[Date Prev][Date Next][Thread Prev][Thread Next][Date Index][Thread Index]

Re: [Condor-users] Gracefully stopping DAGMAN



On Mar 26, 2010, at 10:46 AM, Craig Struble wrote:

> 
> On Mar 26, 2010, at 11:36 AM, R. Kent Wenger wrote:
> 
>> On Thu, 25 Mar 2010, Robert Mortensen wrote:
>> 
>>> I have a situation where I submit a DAG where each node has a PRE and POST script, there are no parent/child relationships since each node is independent. The PRE script prepares the data for the node to use, the POST script post processes the data and marks the status of each node in a separate database. We have a script that allows our users to cancel the run (a run may have thousands of nodes and take several hours to complete). The question is, how can I stop the DAG but have the post script of each node that has started running be run?
>>> 
>>> Currently, I put a "KILL" file in the directory the dag is run from, then the PRE scripts check for this file and exit with a non-zero result. This keeps other nodes that have already run from being added into the queue. Then I condor_rm each of the idle and running nodes, this evicts them and runs their POST scripts (which is what I need). I then just wait for the DAG to finish. If there are a lot of unrun nodes, I must wait for all their PRE scripts (that do nothing) to run, which is a waste and can take a while.
>>> 
>>> Basically I need to signal dagman to stop running PRE scripts and submitting nodes, condor_rm all submitted nodes, and run any pending POST scripts. Anyway to do this?
>>> 
>>> BTW, I'm running on Windows with 7.4.1.....
>> 
>> Hmm.  I can't think of a fairly easy way to do exactly what you want to do.  If you condor_rm the DAGMan job, it will rm all of the node jobs, but it won't run any of the POST scripts.
>> 
>> I'm thinking that the real solution to this problem is to add a configuration knob to tell DAGMan exactly what you want it to do when you condor_rm it -- so you could tell it, for example, to remove jobs in the queue, but still go ahead and run the POST scripts.  How does that sound?
>> 
> 
> I like this idea. I recently developed a workflow that stages and unstages data to a web server. During the development, it would have been very handy to have a "do this on condor_rm" knob so that unstaging would occur when I stopped my DAG prematurely.
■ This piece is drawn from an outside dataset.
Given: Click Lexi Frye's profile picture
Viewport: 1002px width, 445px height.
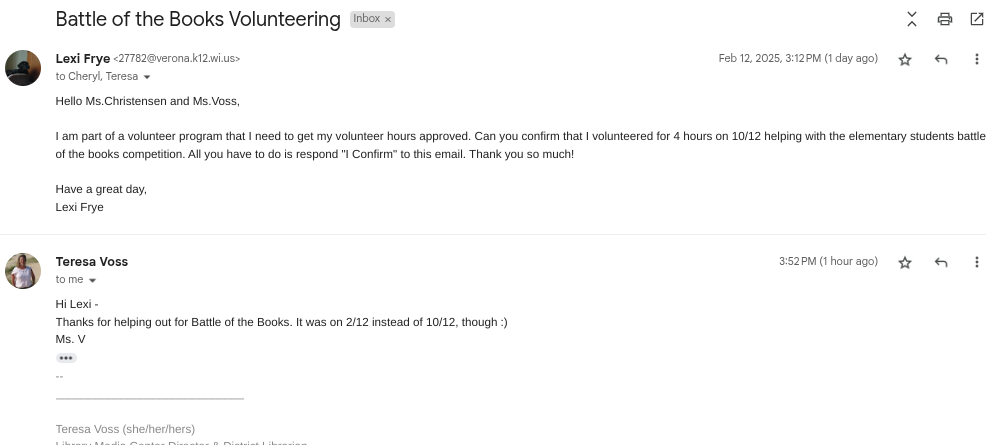Looking at the screenshot, I should 23,68.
Yeah, that would work. It would need to run the POST script for any PRE script that ran successfully. I also noticed that the PRE scripts get way ahead of the node job submittal, so maybe a control for that would be good also..... This would of course need to work for subdags as well!

Let me know if something like this is added in the future! (Of course I'll keep watching for announcements as well....)

Thanks,
Bob Mortensen